++++ GIVEN RECORDS ++++
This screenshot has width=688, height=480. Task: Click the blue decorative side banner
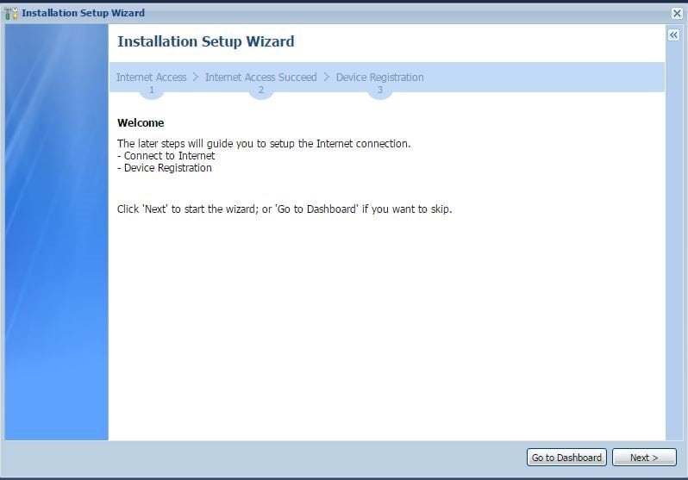(x=57, y=232)
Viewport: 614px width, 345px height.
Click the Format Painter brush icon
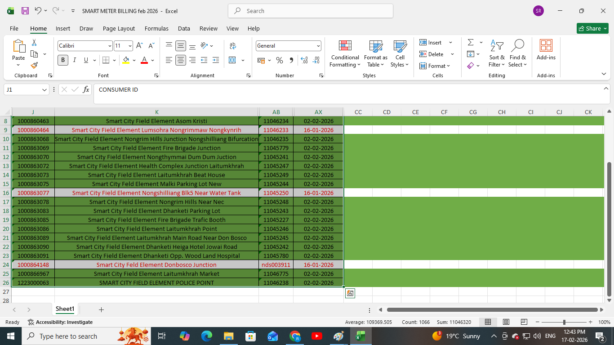click(34, 65)
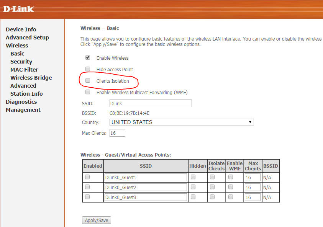This screenshot has height=227, width=323.
Task: Open the Station Info page
Action: (x=26, y=94)
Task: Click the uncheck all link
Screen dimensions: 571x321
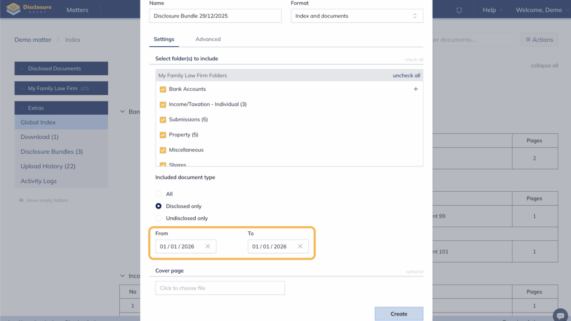Action: pos(406,75)
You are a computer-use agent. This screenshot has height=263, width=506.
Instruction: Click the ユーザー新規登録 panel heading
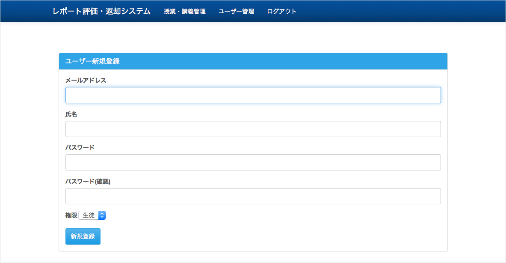[92, 61]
++++
[DIRECTIONS]:
Omit the pictures and please write out exactly the lines between the one containing "Click the Format Painter brush icon" and the last line of the entries, both included.

[ANSWER FOR THE TASK]:
Click the Format Painter brush icon
click(34, 65)
This screenshot has height=227, width=323.
Task: Open the Station Info page
Action: (x=26, y=94)
Task: Click the uncheck all link
Screen dimensions: 571x321
Action: pos(406,75)
You are a computer-use agent. This screenshot has height=263, width=506.
Instruction: Click the ユーザー新規登録 panel heading
[92, 61]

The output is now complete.